ZU ERLEDIGENDE AUFGABE: Führe den Text über konfrontative Pädagogik im Anschluss an seinen letzten Satz fort.

QUELLDOKUMENT:

--------------------------------

Eine Methode für brenzlige Situationen
Du arbeitest in der Jugendhilfe und erlebst es immer wieder, dass Jugendliche spucken, stehlen und andere mobben. Und du hast keine Ahnung, was du tun sollst?
Welche Assoziationen hast du bei dem Begriff „konfrontativer Pädagogik?“ Immer wieder erlebe ich es, dass Menschen denken: "die ist doch nur dafür da, um andere fertig zu machen.“
Das erfährst du im Artikel:
Was ist konfrontative Pädagogik?
Was bedeutet Konfrontation?
Die richtige Sprache finden
Die Grundelemente der konfrontativen Pädagogik
Und was sind Methoden der konfrontativen Pädagogik?
Coolness und Anti-Aggressivitäts-Training
Was sind die typischen Stolpersteine der konfrontativen Pädagogik?
Grenzen und Kritik an der konfrontativen Pädagogik
Du möchtest selbst konfrontative Pädagogik in dein Berufsleben integrieren?
Ist konfrontative Pädagogik die wertschätzenste Pädagogik überhaupt und welche Chancen stecken darin?
Viele Menschen glauben, dass eine Konfrontation mit destruktivem Verhalten, die Beziehung zu den Menschen schaden kann. Doch richtig angewandt, können die Methoden der konfrontativen Pädagogik die Beziehung vertiefen und gute Chancen sein. Sie kann ein Weg sein, wenn andere pädagogische Maßnahmen nicht mehr zum Erfolg führen.

--------------------------------

DATENSATZABSCHNITT:

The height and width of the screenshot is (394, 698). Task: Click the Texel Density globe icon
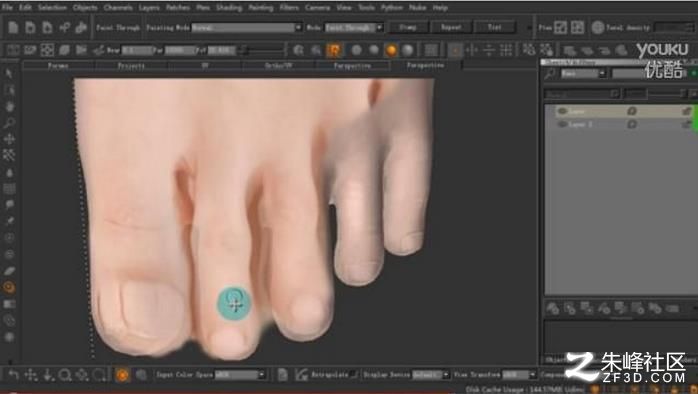coord(597,28)
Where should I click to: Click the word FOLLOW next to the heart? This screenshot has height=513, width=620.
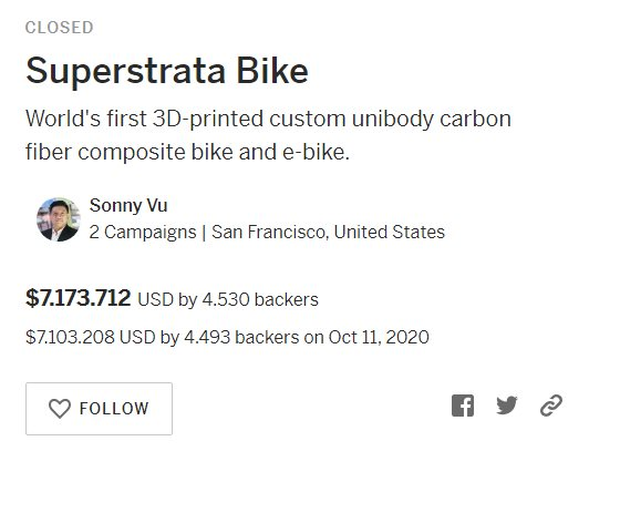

--------------------------------

ERGEBNIS DER ÜBUNG:
Im Artikel findest du einige Gedanken, warum dieses nicht so ist. Du möchtest dir lieber ein Video über "konfrontative Pädagogik" ansehen? Dann schau dir gerne das Gespräch mit Ingo Melzer - Dozent für konfrontative Pädagogik und Instruktor für Selbstbehauptung und –verteidigung - an:
Wir sprechen darüber, warum konfrontative Pädagogik ihre Berechtigung hat und welche Chancen sie mitbringt.
Am Ende stellt Ingo Melzer noch eine praktische Übung zur Stärkung des Selbstwertgefühls vor, die du leicht in deinen Praxisalltag integrieren kannst.
Was ist konfrontative Pädagogik?
Du hast schon mal von „konfrontativer Pädagogik“ gehört, weisst aber nicht genau, was es ist? Dann bist du nicht allein, denn zu diesem Thema gibt es viele Missverständnisse.
Deshalb erstmal was sie nicht ist: sie ist keine abwertende Konfrontation und soll niemanden in Scham oder Schuldgefühlen belassen.
Was ist es denn? Konfrontative Pädagogik ist eine klare Haltung mit Herz, die auf Wertschätzung, Anerkennung und Vertrauen basiert und ohne ein gutes Beziehungs- und Vertrauensverhältnis nicht möglich ist.
Wichtig ist mir herauszustellen, dass die konfrontative Pädagogik eine klare Trennung von Person und Verhalten erfordert. Es geht darum Menschen mit den Folgen ihres Verhaltens zu konfrontieren, damit sie daraus lernen können, ohne sie dabei bloßzustellen.
Die konfrontative Pädagogik ist übrigens entstanden, weil viele aggressive Menschen und Gewalttäter*innen auf herkömmliche pädagogische Interventionen nicht ansprechen.
Was bedeutet Konfrontation?
Ingo Melzer stellt im Gespräch eine gewagte These auf: konfrontative Pädagogik ist die wertschätzendste Pädagogik überhaupt, da sie hinschaut und sich für sein Gegenüber interessiert. Spannender Gedanke, oder?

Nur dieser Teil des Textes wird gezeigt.